** start of Information supplied **

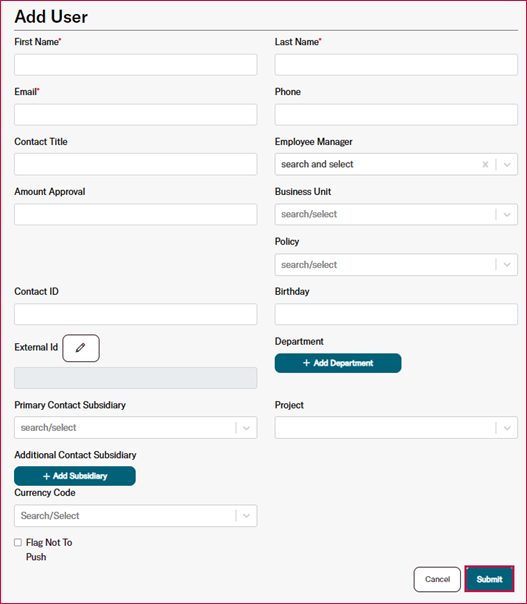The image size is (527, 604).
Task: Select the Contact ID text box
Action: click(x=136, y=314)
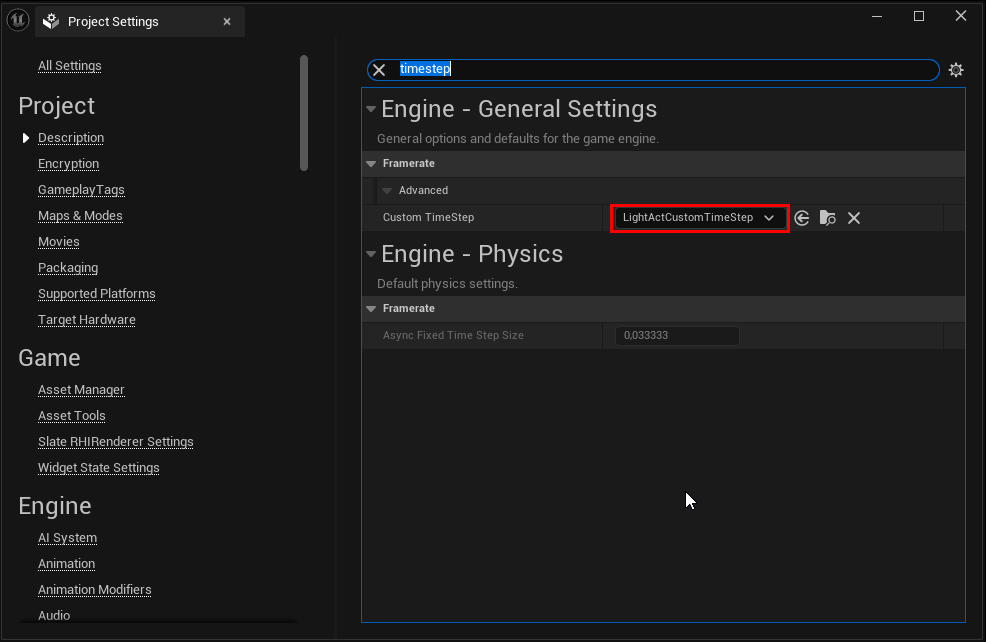Navigate to Asset Manager settings

click(x=81, y=390)
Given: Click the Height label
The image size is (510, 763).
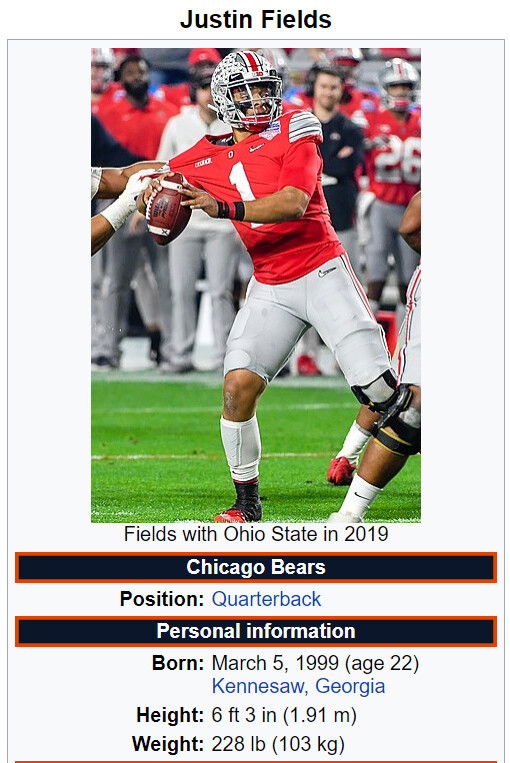Looking at the screenshot, I should click(x=170, y=715).
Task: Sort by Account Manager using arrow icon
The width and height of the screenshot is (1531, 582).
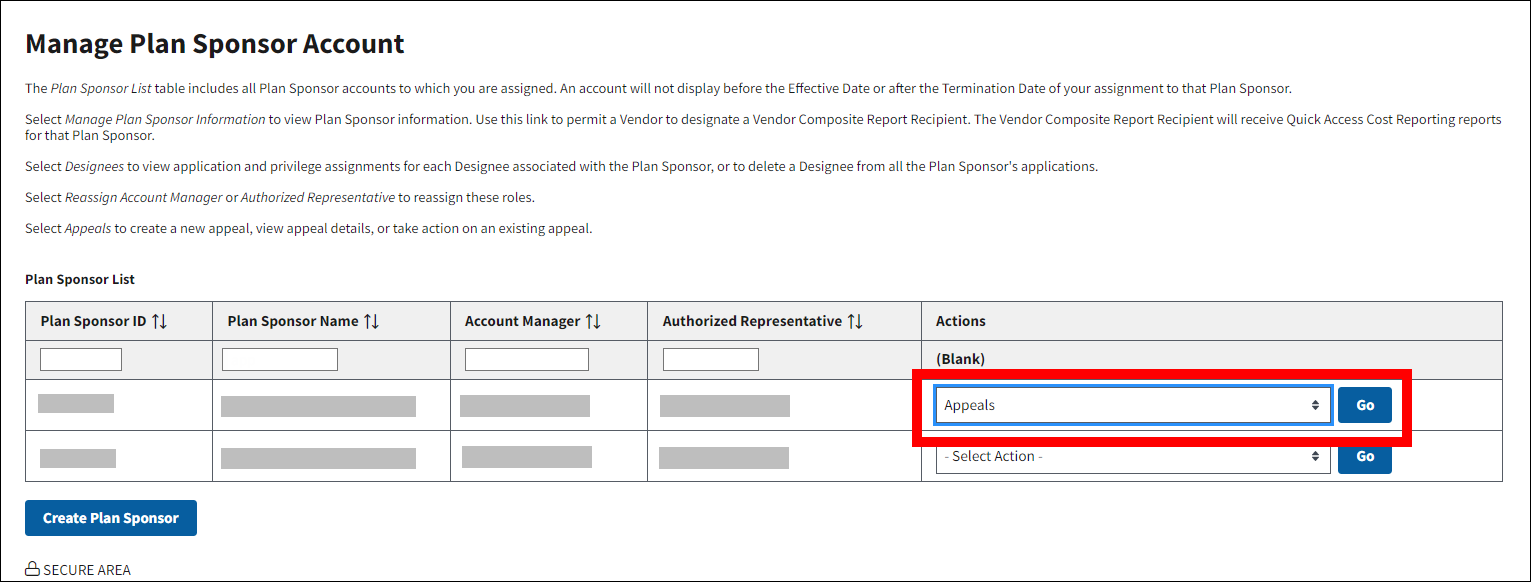Action: (592, 321)
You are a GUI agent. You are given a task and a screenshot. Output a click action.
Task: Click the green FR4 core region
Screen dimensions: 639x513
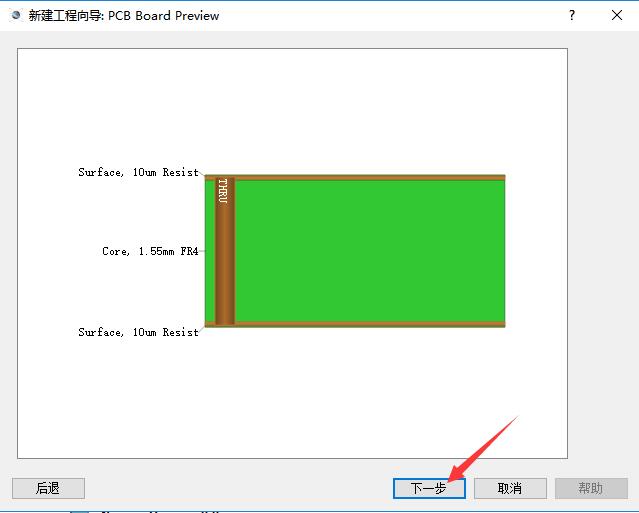point(370,251)
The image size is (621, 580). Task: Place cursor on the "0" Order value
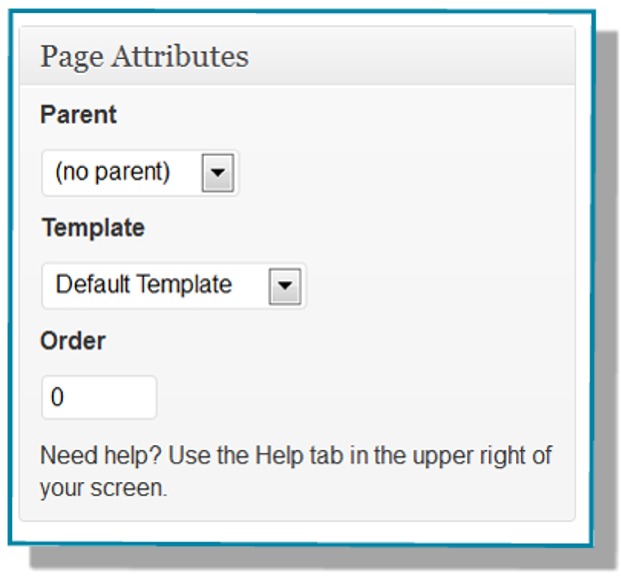pyautogui.click(x=57, y=398)
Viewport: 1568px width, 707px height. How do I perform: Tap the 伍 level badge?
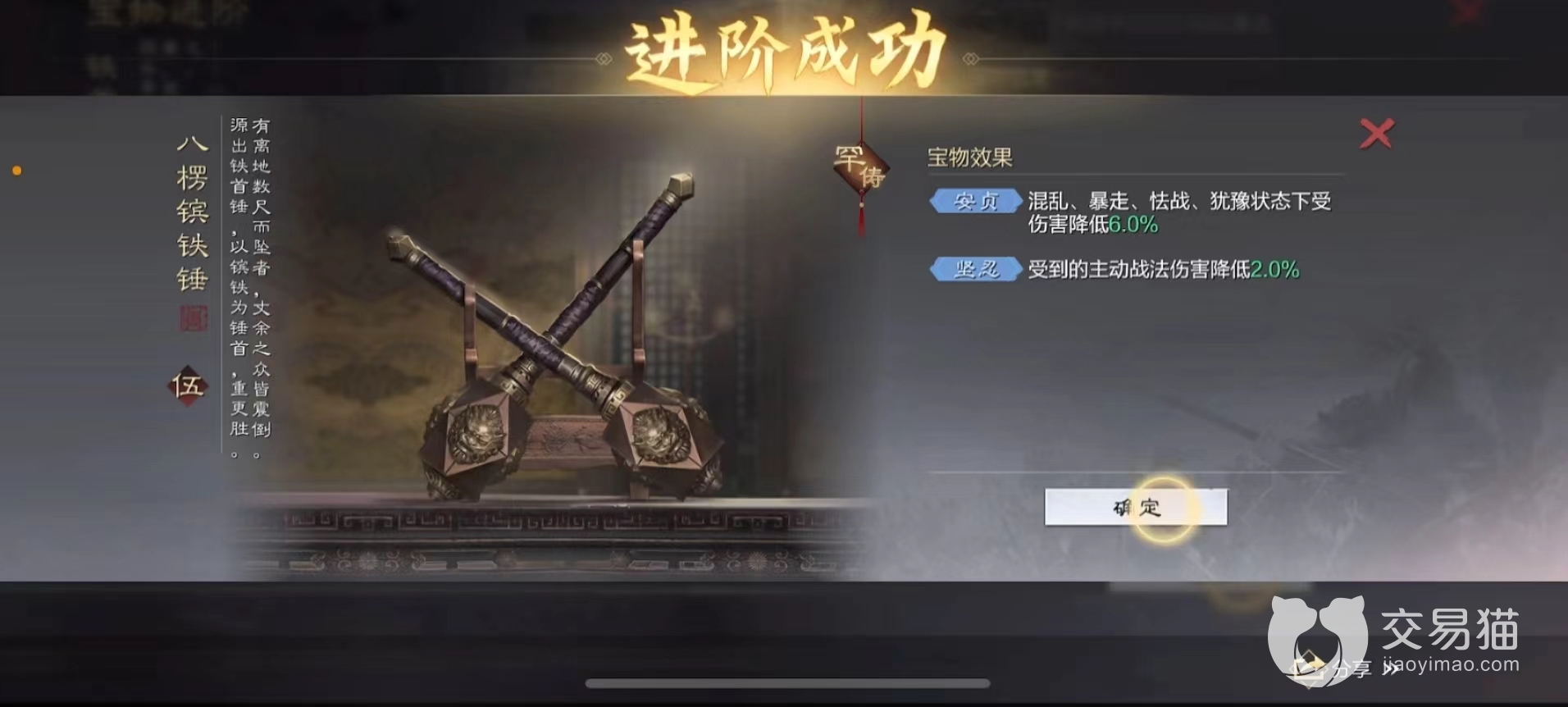(x=188, y=385)
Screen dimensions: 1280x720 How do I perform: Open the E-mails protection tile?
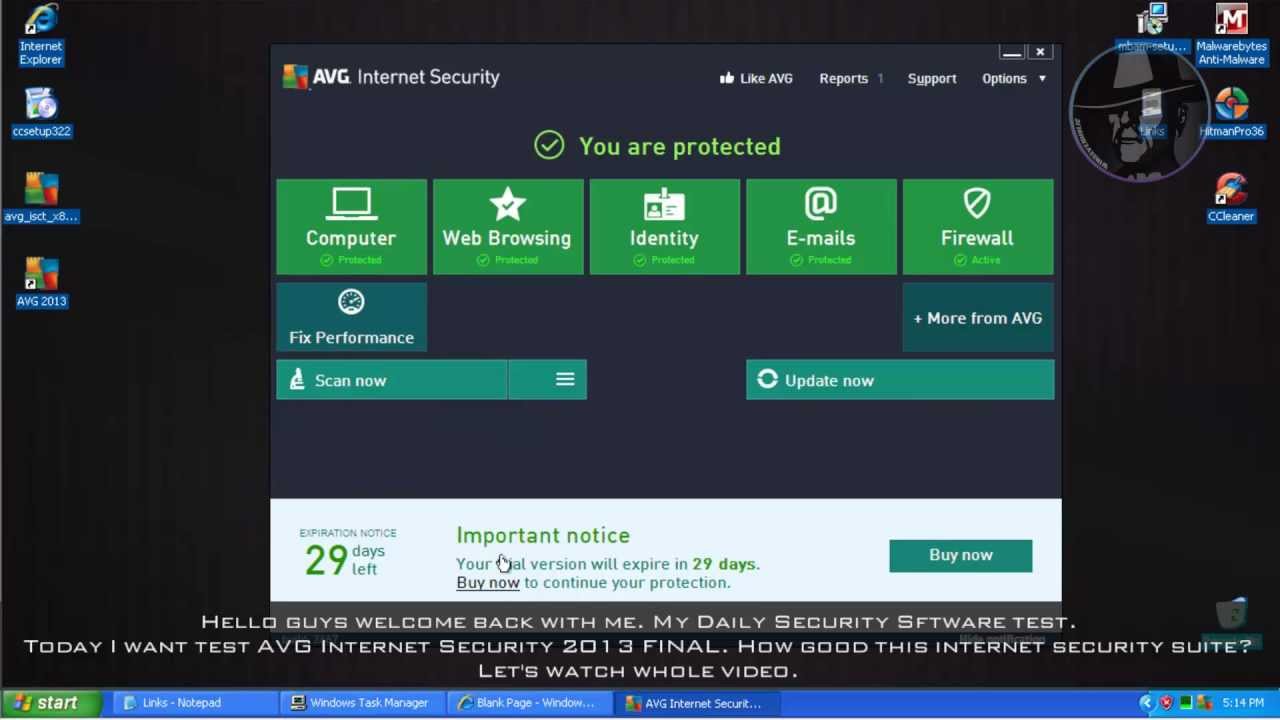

** end of Information supplied **

• Problem details
Gather every line above that contains the word "dimensions", copying each one in full.

• Answer for this exercise
Screen dimensions: 639x513
Screen dimensions: 1280x720 How do I perform: Open the E-mails protection tile?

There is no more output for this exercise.